A thing to know about the state of Virginia: it makes money by accepting other states’ trash, meaning that the train that stopped before me was most likely going to stop in Richmond, with all of its containers of putrid, rotting rubbish. I wasn’t really prepared for trainhopping, but I wasn’t as badly prepared as my first time, so I hopped in. I chose a nice cleanface cubbyhole of a grainer car. I was riding a very smelly train with most of the stench coming from the cars ahead of me, so I wouldn’t want that blowing right into my accommodations. Next to the cubbyhole was a sign which read "CAUTION CONFINED SPACE ENTER BY PERMIT ONLY."

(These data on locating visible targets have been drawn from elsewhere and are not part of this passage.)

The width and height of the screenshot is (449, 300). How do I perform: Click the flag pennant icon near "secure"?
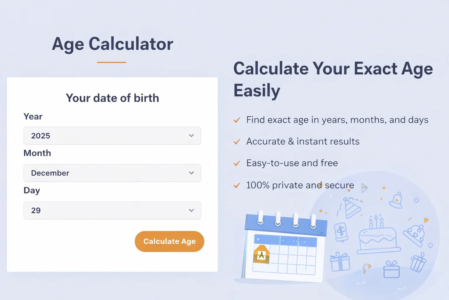[x=364, y=188]
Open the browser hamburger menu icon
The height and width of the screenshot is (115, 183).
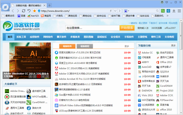click(x=179, y=11)
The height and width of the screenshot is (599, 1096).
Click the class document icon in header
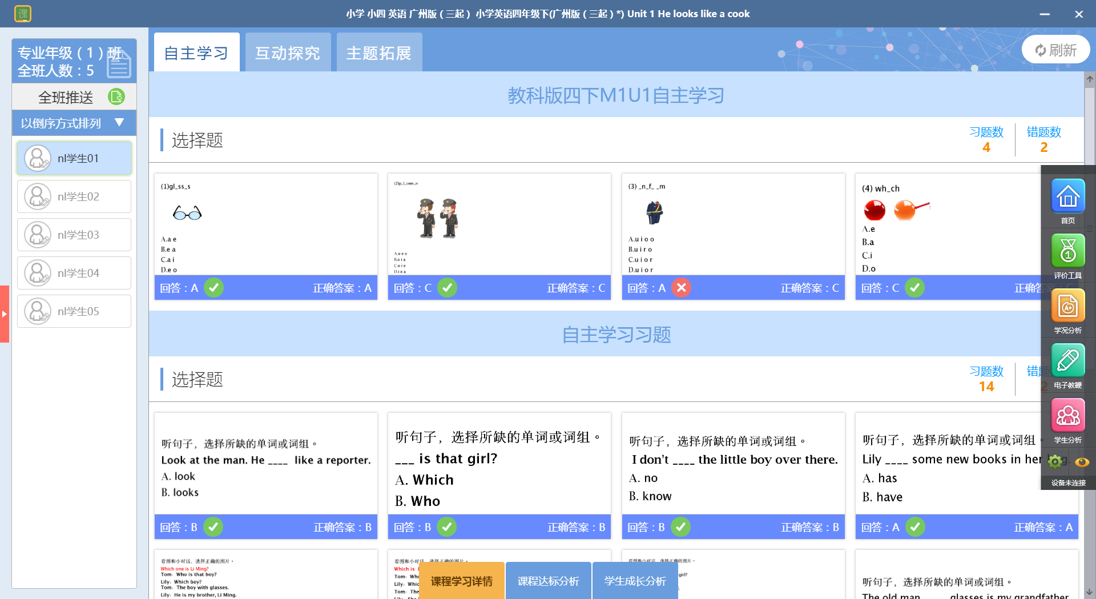click(119, 64)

The train was moving before I got too worried about cops searching it for me. After picking up some speed I saw some railfans doing their thing, blissfully oblivious of me. After some meandering around at 30 mph, I realized that I was going through a tunnel. It became bit dark, and the stink suddenly got a lot worse. As in, gagging-like-my-body-rejects-my-lungs kind of bad. There was a small hole in the floor of my cubby that was letting the foul air in. I tried stuffing it with my feet and backpack while I gasped through my bandanna. This felt more like a bad dumpster experience, but I finally made it through and the train took a hour to get out of DC, going at maybe 20 mph average and stinking up the entire town. I tried to take a photo of the Washington monument, but it was too dark and only red squiggles showed up in the pics. Going through the DC area isn’t much fun: not much scenery and hiding is very important since there are lights and people everywhere. To pass the time, I tried singing songs to myself, but wasn’t terribly successful.

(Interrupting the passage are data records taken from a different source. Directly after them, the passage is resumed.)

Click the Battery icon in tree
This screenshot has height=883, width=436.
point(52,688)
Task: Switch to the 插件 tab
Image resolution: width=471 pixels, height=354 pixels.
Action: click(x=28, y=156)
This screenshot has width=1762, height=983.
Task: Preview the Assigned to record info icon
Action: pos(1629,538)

It was freakishly cold that summer night. I assumed it was from being away from the city and from the train’s speed, but it really was colder than it should’ve been. I found myself on the porch of the grainer, just to get a good GPS reading to make sure I was headed south and not west. The GPS was something I'd lifted a while back and came in handy more often than I'd like to admit, but I couldn't think about that. The slack action was pretty bad, jerking me about, and it would’ve tossed me off the train if I wasn’t continuously holding on the railings. After I had gotten the direction I was headed, I looked up at the stars and memorized Orion’s position in relation to my direction, so I wouldn’t have to go out on the porch and expose myself to use the GPS again. I sat in the "V" at the entrance of the cubby as long as I could, since I could have my legs straight, but had to retreat into my cramped quarters. I was going about 40 mph average on a chilly and stinky train, unable to sleep for those two reasons and I’d left my stencil cutout behind.

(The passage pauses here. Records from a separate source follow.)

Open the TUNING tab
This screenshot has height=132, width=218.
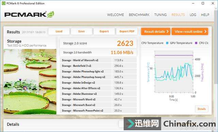click(x=160, y=15)
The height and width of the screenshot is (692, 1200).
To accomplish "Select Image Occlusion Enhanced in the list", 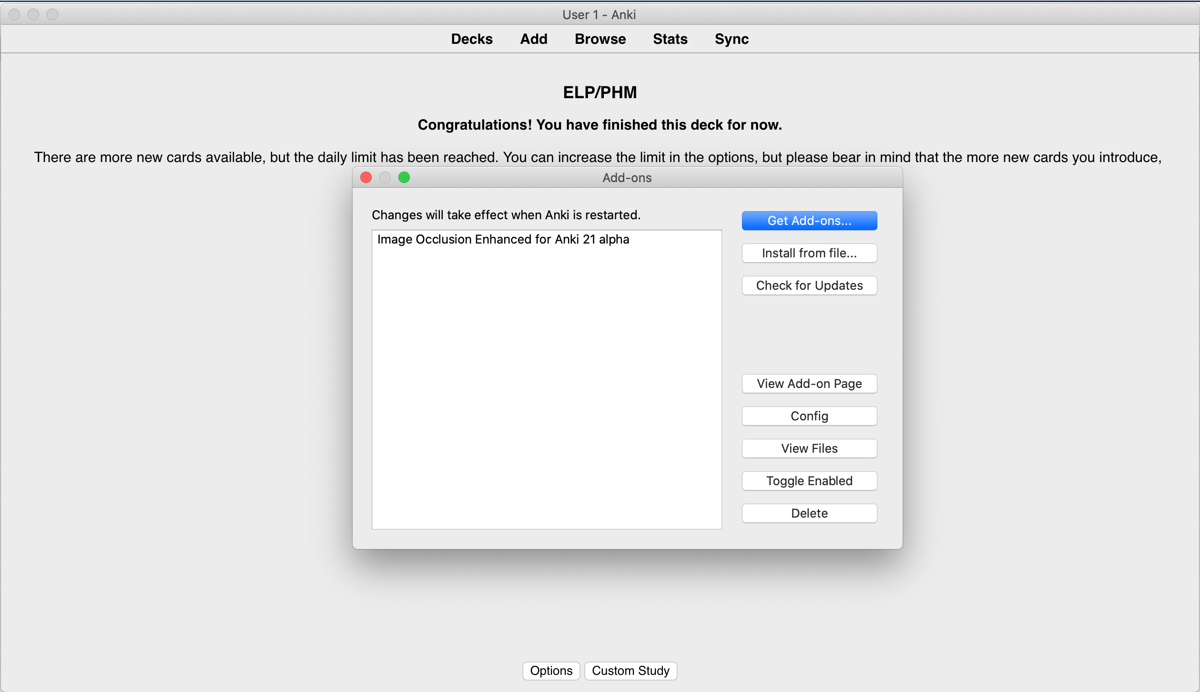I will (x=503, y=239).
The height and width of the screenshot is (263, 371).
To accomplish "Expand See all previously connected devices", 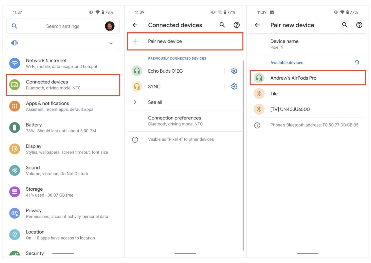I will [x=155, y=102].
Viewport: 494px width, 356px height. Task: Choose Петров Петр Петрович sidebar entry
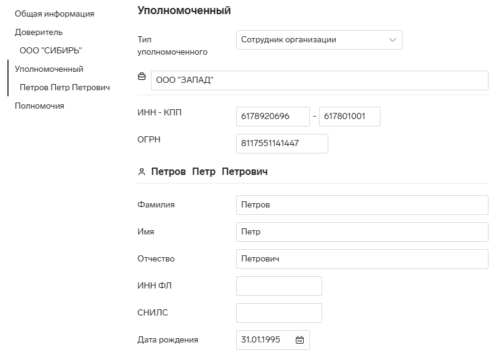click(x=64, y=87)
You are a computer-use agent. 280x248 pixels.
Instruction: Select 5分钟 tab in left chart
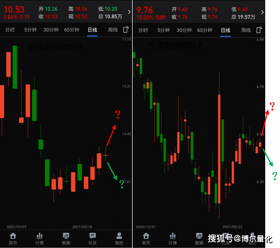point(31,30)
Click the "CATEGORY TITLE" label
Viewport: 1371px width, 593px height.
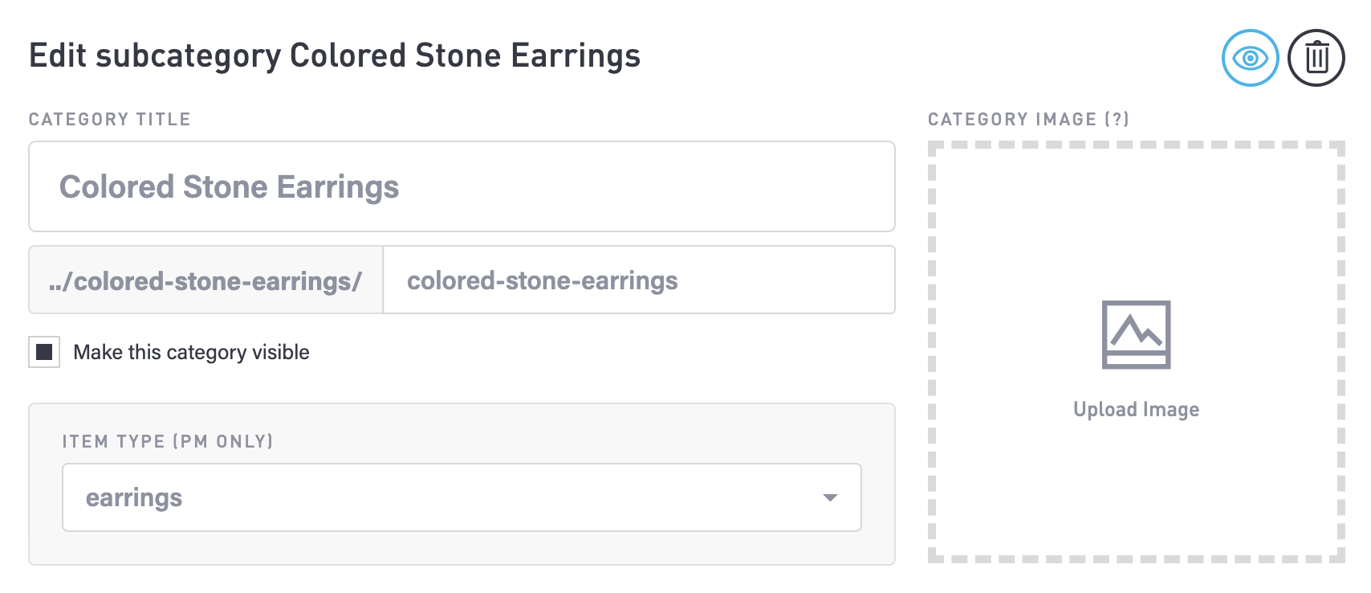tap(109, 119)
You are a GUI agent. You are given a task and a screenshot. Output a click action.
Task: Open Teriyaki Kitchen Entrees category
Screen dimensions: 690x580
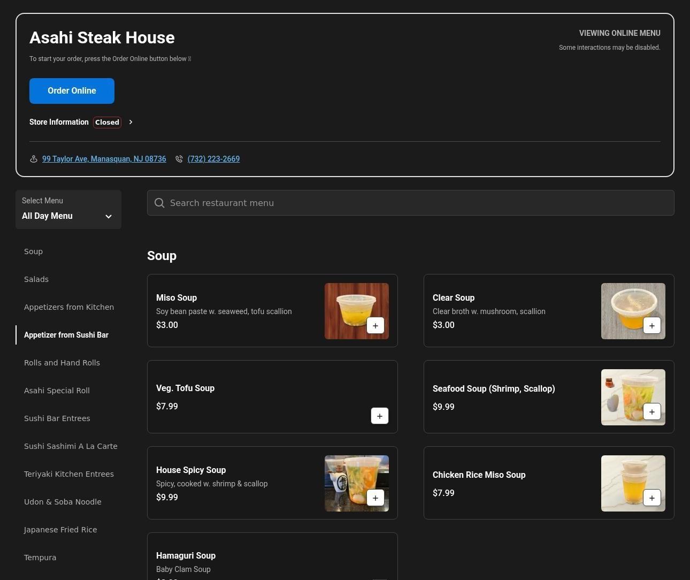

The train stopped at a college and then moved on to Richmond. I’d been sighted by at least one driver at a crossroad, and was being paranoid again. I had two bandannas on, one over my hair and another over my face, black bloc style, for warmth. I was determined to avoid entering the yard in case the bulls had been alerted and would be looking for me. So, when the train slowed down to what I thought was, oh, 15 mph, right by the Amtrak station, I threw off my pack and then threw myself off. There was only one problem: train was going too fast.

15 mph my ass.

My feet disappeared below me in the blur of ground and I fell into a roll, immediately tumbling across the rocks between two pairs of rails. I felt something else, too, my trajectory turning into a collision path with the still moving train. Not good, and from the look of it, my feet would be first to meet the churning wheels- that is the problem with rolling on your side versus doing a proper tuck and roll- you don't travel straight but in a long curve. I slammed my left palm down to rapidly turn away from the train and stopped abruptly afterwards with a bone bruise on my hand, just to see the train stop to a complete halt. Stupid me. Next time I'd wait a little before hopping off.

I didn’t realize how far away the Amtrak station is from the rest of Richmond. I followed my GPS device towards Carytown, which took me into an industrial park after a half hour. I had found some sprinklers, which I used to clean myself up as much as I could stand, since it was still cold out and then found some large evergreen trees in the front lawn of some company headquarters, where I decided to sleep until daylight, which would have come all too soon if I weren’t so cold. It was early morning, so I visited my friends’ houses as they slept and played with a friend's affectionate cat who remembered me from a while ago who kept my lap warm for a half hour. I loved that cat; his name was Charlie, but he died a while ago. I walked around a bit more and eventually warmed myself up in a house before going over to Food Not Bombs to help cook and serve.

By the time I came back to my impromptu catch-out spot, the stencil cutout I used was gone.


----------